Regexploit - Put A Stop To Regular Expression DoS Attacks

Written by Nikos Vaggalis

Monday, 29 March 2021

There's a new tool that can identify resource-hungry regular expressions that can be potentially exploited in launching ReDos attacks.

In Can Regular Expressions Be Safely Reused Across Languages? I looked into whether it is possible to reuse a regular expression crafted in JavaScript verbatim in Python. Would doing so lead to the same results and performance? Swap your languages of interest in place of JavaScript and Python; the question remains the same. Setting aside the question of equality of the cross-language results, the article also looked at the performance side of the story which perfectly relates to this Regxploit tale.

The findings on the performance side were that:

Due to differences in the underlying algorithms which the regex engines are based on, a match in some languages may require greater than linear time (polynomial or exponential in the worst case) in the length of the regex and the input string. These are called super-linear matches and some regex engines fall prey to this super-linear behavior while the wiser ones avoid it.

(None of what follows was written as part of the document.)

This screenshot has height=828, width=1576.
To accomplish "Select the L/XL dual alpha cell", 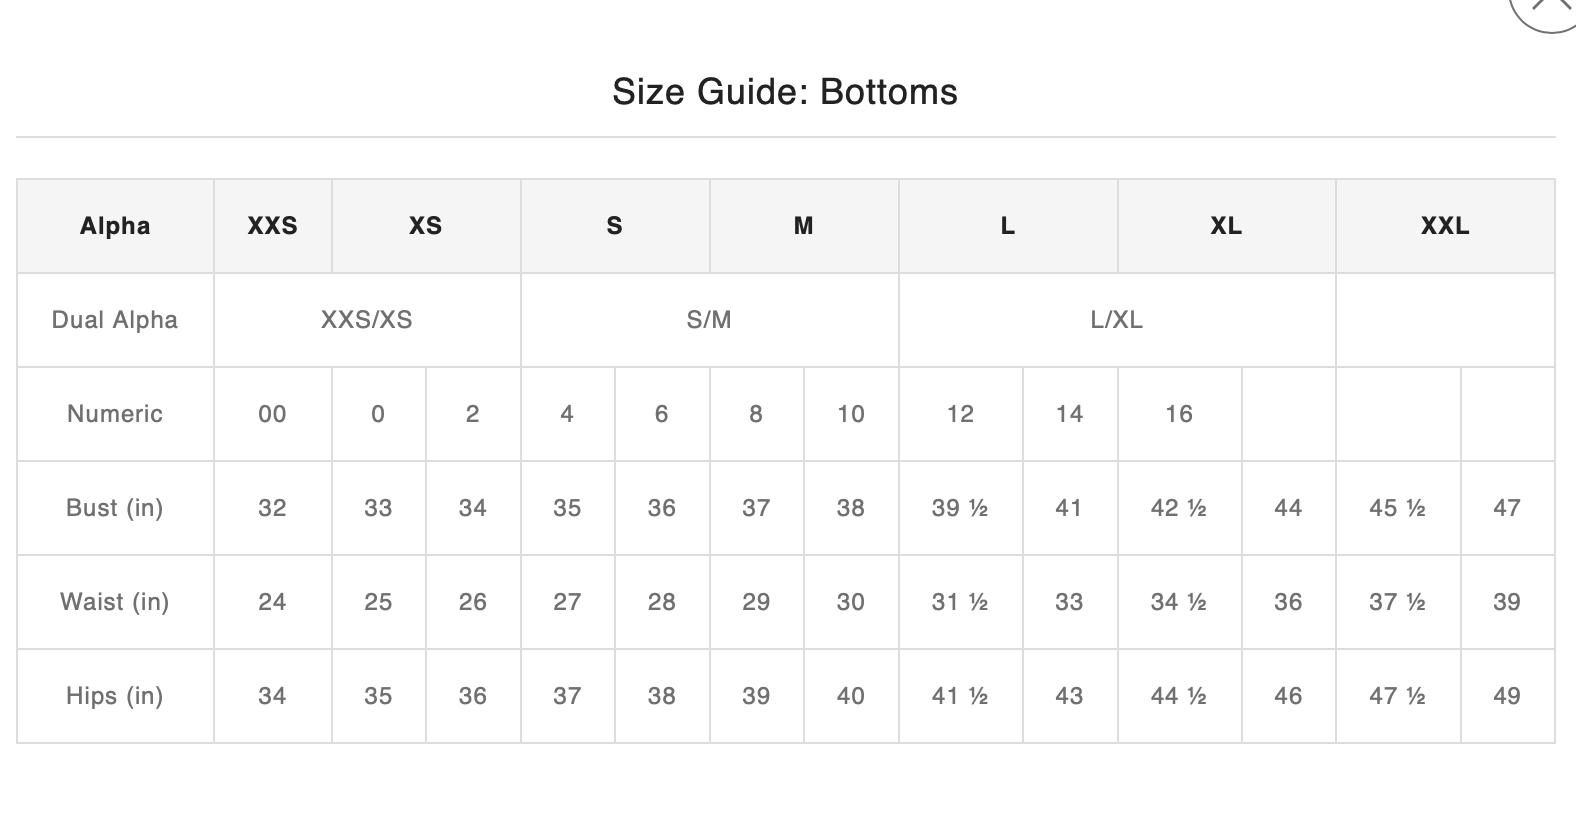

Thus regexes that fall into this super-linear category can be exploited by being fed specially crafted strings which would subsequently overload the host, i.e. web server, as in a DoS attack, eventually bringing it down to its knees.

So what can you do about it? Of course, craft your regexes correctly. However the problem is that by their very nature they're already so dense that they can't be adequately tested, plus the testing itself depends on the input data, which means that it could be data in a format that you hadn't predicted, one that causes the damage.

Another option, as revealed in "Can Regular Expressions Be Safely Reused Across Languages?", is to opt for Perl or PHP:

In our experiments, exponential behavior was unusual in PHP and Perl, while it occurs at about the same rates in Java, JavaScript, Python, and Ruby.

Similarly, PHP and Perl have a lower incidence of polynomial behavior than do the other Spencer engines. The differences between these two families can be attributed to a mix of defenses and optimizations.

So it seems that PHP and Perl, PHP probably because it utilizes the PCRE (Perl Compatible Regular Expressions) library, were the only ones that had explicit defenses against exponential time behavior.

Read that article to form a complete picture.

regexploitbanner

If you're not using one of those languages, or you don't want to depend on their runtime mechanisms for safeguarding but want to get to the source of the problem as soon as possible, then you can go for Regexploit, a tool that scans your code in order to locate those vulnerable regular expressions.

You enter regexes via stdin or through a file and Regexploit walks them through trying to find ambiguities and ways to make the regular expression not match, so that the regex engine has to backtrack. If the regex looks OK it will say “No ReDoS found”.

The tool has built-in support for extracting regexes from Python, JavaScript, TypeScript, C#, JSON and YAML but:

If you are able to extract regexes from other languages, they can be piped in and analysed.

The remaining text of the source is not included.